* _ASSIGNED TASK_
Scan the listing below. Return every line containing the string "click".

* _EXTRACTED RECORDS_

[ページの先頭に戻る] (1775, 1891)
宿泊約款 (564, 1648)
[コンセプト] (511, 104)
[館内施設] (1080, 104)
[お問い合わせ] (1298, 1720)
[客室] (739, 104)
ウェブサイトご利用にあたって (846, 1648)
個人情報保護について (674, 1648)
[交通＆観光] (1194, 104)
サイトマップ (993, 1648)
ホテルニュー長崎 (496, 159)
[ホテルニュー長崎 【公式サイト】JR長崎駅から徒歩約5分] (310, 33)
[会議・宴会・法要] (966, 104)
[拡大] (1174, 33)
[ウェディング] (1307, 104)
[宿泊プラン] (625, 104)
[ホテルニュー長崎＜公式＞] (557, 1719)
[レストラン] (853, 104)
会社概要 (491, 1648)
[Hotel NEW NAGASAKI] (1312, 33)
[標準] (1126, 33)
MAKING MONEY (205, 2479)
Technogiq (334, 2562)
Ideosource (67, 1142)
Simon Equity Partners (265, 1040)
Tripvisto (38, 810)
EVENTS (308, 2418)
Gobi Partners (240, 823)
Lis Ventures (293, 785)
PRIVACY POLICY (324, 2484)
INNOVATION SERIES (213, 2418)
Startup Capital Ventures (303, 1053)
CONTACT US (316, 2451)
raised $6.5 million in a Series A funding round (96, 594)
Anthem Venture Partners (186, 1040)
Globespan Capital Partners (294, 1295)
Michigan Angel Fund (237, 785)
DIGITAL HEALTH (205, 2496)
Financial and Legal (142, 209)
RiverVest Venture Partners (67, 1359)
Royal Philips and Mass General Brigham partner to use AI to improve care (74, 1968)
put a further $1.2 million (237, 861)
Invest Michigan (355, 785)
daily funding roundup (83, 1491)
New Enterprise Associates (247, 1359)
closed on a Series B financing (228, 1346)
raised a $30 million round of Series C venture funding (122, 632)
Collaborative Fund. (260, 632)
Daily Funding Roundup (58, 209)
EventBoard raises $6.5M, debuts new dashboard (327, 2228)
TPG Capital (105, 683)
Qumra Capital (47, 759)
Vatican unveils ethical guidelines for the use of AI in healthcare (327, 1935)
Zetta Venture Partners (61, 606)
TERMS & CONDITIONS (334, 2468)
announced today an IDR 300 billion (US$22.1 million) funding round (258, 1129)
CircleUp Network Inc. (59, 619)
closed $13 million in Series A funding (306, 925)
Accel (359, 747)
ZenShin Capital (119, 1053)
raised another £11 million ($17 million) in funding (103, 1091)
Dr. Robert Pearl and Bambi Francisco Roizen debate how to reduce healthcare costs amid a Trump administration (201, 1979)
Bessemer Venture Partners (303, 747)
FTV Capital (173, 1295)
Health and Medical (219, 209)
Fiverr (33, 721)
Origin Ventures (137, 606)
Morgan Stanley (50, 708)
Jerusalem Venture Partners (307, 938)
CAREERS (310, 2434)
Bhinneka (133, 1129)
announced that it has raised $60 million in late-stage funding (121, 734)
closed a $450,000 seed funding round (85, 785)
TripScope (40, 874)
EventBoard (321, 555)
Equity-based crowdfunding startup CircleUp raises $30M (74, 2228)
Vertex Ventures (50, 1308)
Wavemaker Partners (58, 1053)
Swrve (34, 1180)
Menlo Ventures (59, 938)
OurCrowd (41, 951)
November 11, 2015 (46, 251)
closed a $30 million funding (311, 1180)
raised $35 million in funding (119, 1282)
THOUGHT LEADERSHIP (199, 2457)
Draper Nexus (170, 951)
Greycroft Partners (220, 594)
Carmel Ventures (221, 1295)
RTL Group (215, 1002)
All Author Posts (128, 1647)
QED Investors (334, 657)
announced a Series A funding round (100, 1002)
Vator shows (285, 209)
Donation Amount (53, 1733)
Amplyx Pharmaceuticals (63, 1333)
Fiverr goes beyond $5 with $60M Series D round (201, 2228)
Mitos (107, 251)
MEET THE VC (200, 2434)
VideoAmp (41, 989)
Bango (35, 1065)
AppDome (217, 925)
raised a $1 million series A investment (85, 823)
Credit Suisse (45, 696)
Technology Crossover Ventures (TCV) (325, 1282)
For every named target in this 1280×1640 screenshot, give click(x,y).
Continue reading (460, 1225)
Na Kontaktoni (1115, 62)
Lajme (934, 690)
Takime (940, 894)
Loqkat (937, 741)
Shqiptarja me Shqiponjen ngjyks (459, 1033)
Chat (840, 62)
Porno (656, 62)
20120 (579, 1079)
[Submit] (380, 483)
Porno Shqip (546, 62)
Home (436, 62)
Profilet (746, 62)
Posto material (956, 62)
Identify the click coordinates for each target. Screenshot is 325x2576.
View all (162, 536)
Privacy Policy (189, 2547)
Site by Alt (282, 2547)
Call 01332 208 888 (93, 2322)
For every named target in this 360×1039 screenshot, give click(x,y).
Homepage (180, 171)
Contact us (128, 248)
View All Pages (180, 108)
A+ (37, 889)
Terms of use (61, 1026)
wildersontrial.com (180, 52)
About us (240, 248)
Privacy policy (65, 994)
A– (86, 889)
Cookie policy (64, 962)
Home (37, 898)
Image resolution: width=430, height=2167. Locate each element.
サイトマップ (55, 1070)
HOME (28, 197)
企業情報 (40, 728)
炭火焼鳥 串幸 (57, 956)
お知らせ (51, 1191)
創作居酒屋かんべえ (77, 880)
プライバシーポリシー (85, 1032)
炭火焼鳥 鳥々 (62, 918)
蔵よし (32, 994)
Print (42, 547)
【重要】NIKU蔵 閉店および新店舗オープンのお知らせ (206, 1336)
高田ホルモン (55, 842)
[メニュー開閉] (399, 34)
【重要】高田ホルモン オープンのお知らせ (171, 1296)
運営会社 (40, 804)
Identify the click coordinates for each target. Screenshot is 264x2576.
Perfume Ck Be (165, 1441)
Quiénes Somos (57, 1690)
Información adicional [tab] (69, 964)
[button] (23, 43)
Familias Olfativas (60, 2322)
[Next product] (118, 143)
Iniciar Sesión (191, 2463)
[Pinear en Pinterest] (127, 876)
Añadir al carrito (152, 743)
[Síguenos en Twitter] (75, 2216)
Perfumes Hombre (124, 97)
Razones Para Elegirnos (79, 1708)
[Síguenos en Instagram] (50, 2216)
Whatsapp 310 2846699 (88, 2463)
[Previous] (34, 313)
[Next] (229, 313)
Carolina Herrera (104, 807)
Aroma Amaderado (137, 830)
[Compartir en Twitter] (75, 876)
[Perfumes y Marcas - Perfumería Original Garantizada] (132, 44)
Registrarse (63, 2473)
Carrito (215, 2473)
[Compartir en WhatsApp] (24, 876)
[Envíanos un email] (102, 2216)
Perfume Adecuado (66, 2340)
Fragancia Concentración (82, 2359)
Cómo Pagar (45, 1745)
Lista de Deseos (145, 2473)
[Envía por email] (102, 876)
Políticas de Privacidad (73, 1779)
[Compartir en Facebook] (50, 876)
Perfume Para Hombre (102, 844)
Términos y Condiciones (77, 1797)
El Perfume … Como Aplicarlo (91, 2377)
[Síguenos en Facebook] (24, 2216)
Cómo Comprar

* _SOLUTION FOR THIS TASK_
For every named target in this 1280×1640 screenshot, give click(x,y).
Identify the click coordinates for each target. Screenshot is 325x2576.
For every named target in this 360×1039 screenshot, give click(x,y).
Identify the click coordinates for each target. Screenshot is 264x2576.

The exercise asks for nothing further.